Table 1: Abundance of N-linked glycan species on trastuzumab samples and human serum IgG antibodies

Trastuzumab produced in N. benthamiana plants using PlanForm’s vivoXPRESS® platform technology, without fucose and with or without galactose, has equivalent ADCC activity to commercial Herceptin®. It is possible that trastuzumab produced without fucose could have better ADCC activity than commercial Herceptin®, as suggested in published literature showing that α1,6-fucosylation has a negative effect on this immunological function [5]. Post-translational modification of glycoprotein drugs is complicated, as exemplified by commercial Herceptin® (Table 1).

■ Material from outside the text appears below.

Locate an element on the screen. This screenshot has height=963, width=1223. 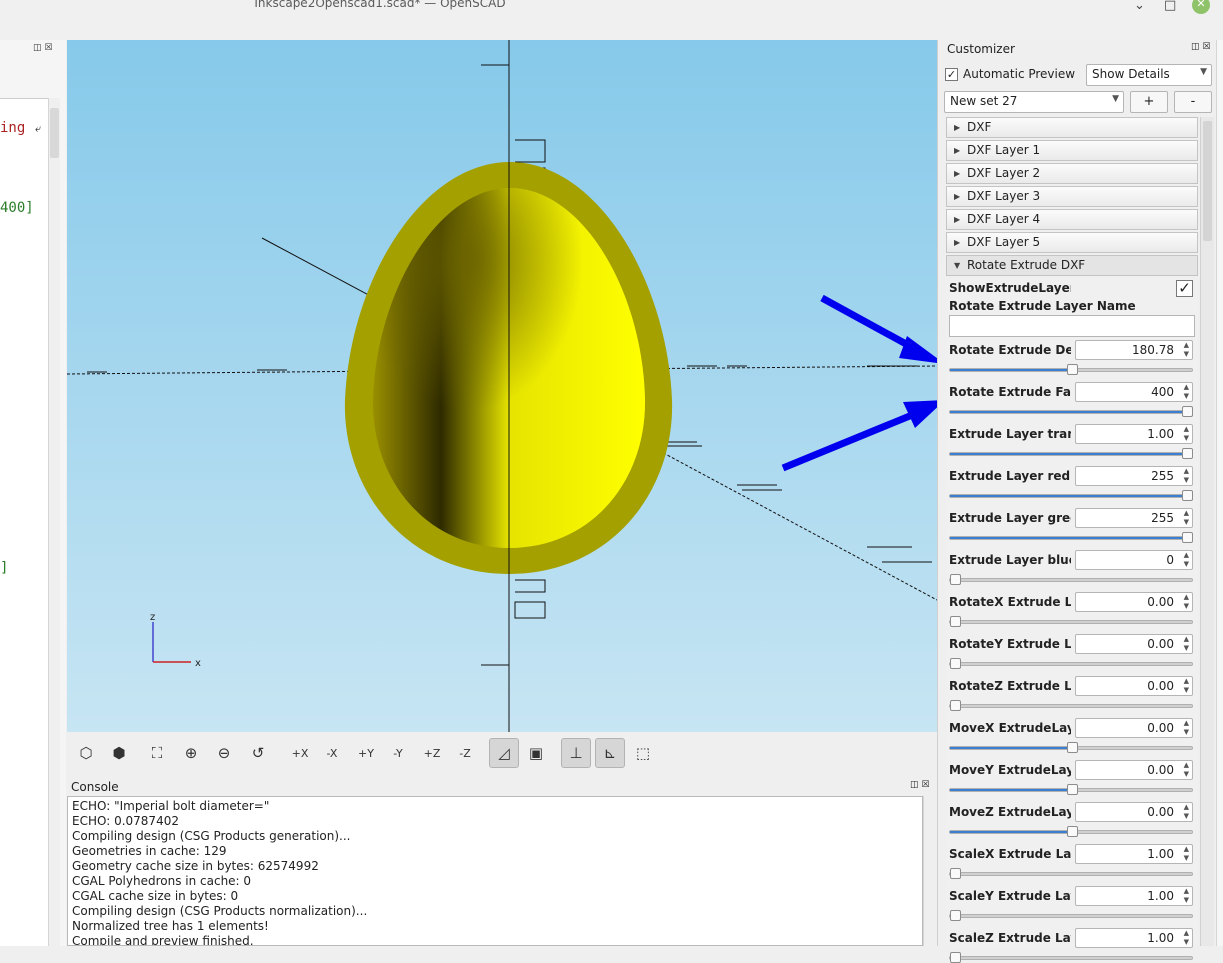
zoom-in-icon: ⊕ is located at coordinates (191, 753).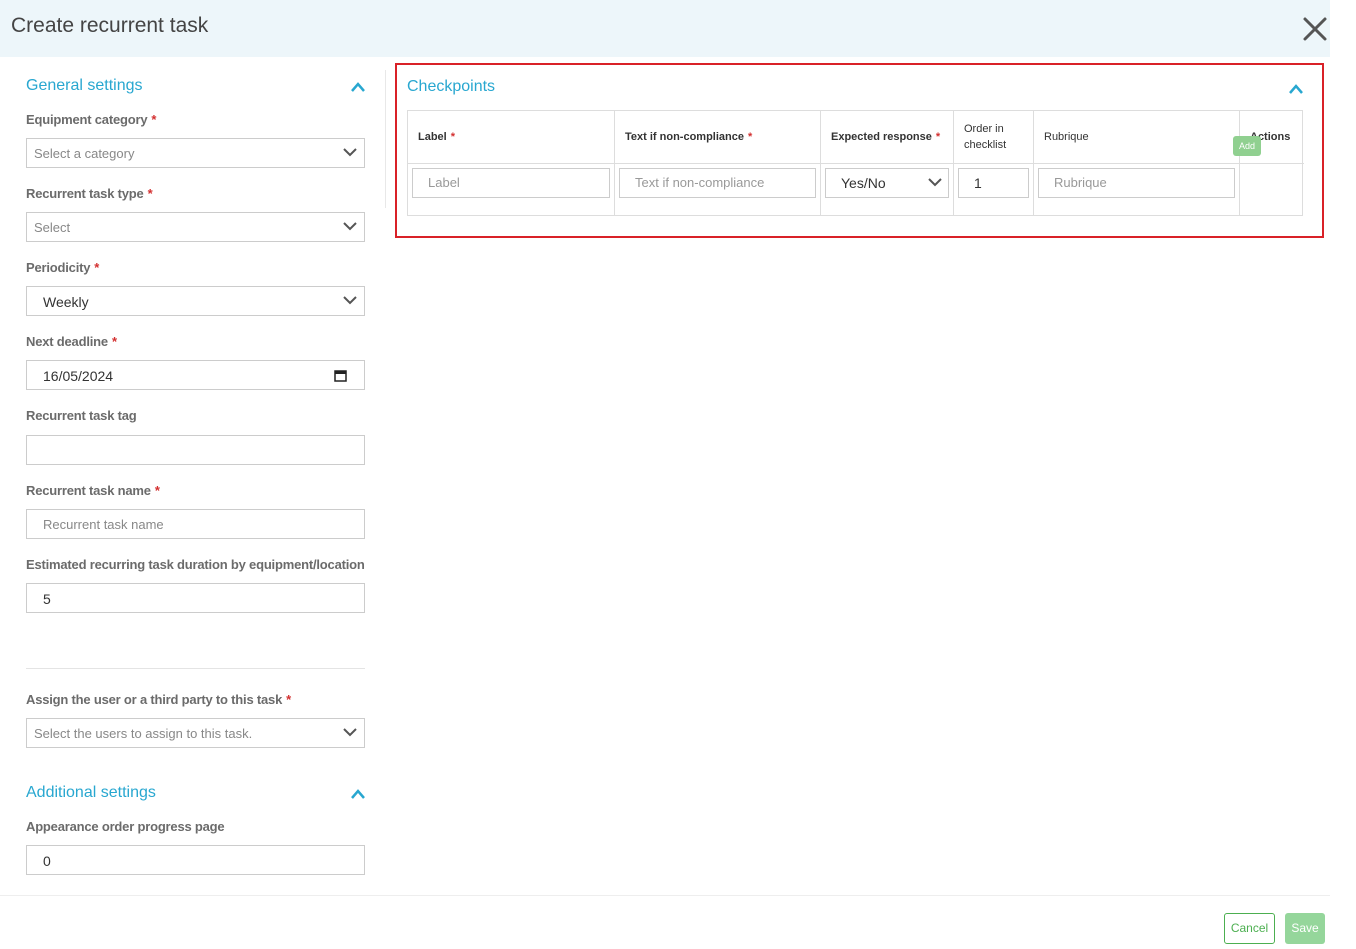 This screenshot has height=949, width=1356. Describe the element at coordinates (84, 86) in the screenshot. I see `general-settings-title: General settings` at that location.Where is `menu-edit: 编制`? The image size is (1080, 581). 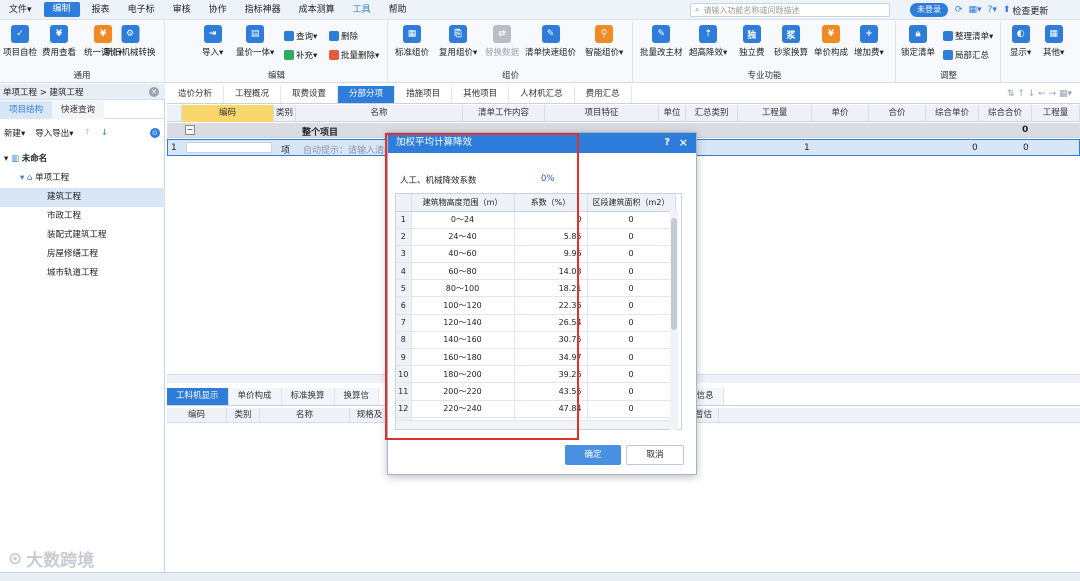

This highly effective anti-cancer drug possesses different glycomodifications compared to those on human serum IgGs, most notably having 20% more GnGnF glycans and 20% less AAF glycans. This indicates a degree of flexibility for the glycans of protein-based drugs, which should allow PlantForm to develop processes using its vivoXPRESS® platform to produce trastuzumab products with either biosimilar or biobetter activities than the innovator version of this drug.

PlantForm science and technical staff performed much of this work. We thank Friedrich Altmann, Clemens Grünwald-Gruber and Herta Steinkellner (University of Natural Resources and Life Sciences, Vienna) for glycosylation analyses. Aragen Bioscience (Morgan Hill, CA) was contracted for ADCC assays. Doug Cossar (PlantForm) reviewed the manuscript.

The author is one of PlantForm Corporation’s original founders and has a financial interest in the company.

1. Hiatt A, Cafferkey R, Bowdish K. Production of antibodies in transgenic plants. Nature. 1989; 342: 76-78.

2. Grohs BM, Niu Y, Veldhuis LJ, Trabelsi S, Garabagi F, Hassell JA, et al. Plant-produced trastuzumab inhibits the growth of HER2 positive cancer cells. J Agric Food Chem. 2010; 58: 10056-10063.

3. Garabagi F, Gilbert E, Loos A, McLean MD, Hall JC. Utility of the P19 suppressor of gene-silencing protein for production of therapeutic antibodies in Nicotiana expression hosts. Plant Biotechnol J. 2012; 10: 1118-1128.

4. McLean MD, Almquist KC, Niu Y, Kimmel R, Lai Z, Schreiber JR, et al. A human anti-Pseudomonas aeruginosa serotype O6ad immunoglobulin G1 expressed in transgenic tobacco is capable of recruiting immune system effector function in vitro. Antimicrob Agents Chemother. 2007; 51: 3322-3328.

5. Shields RL, Lai J, Keck R, O’Connell LY, Hong K, Meng YG, et al. Lack of fucose on human IgG1 N-linked oligosaccharide improves binding to human Fcgamma RIII and antibody-dependent cellular toxicity. J Biol Chem. 2002; 277: 26733-26740.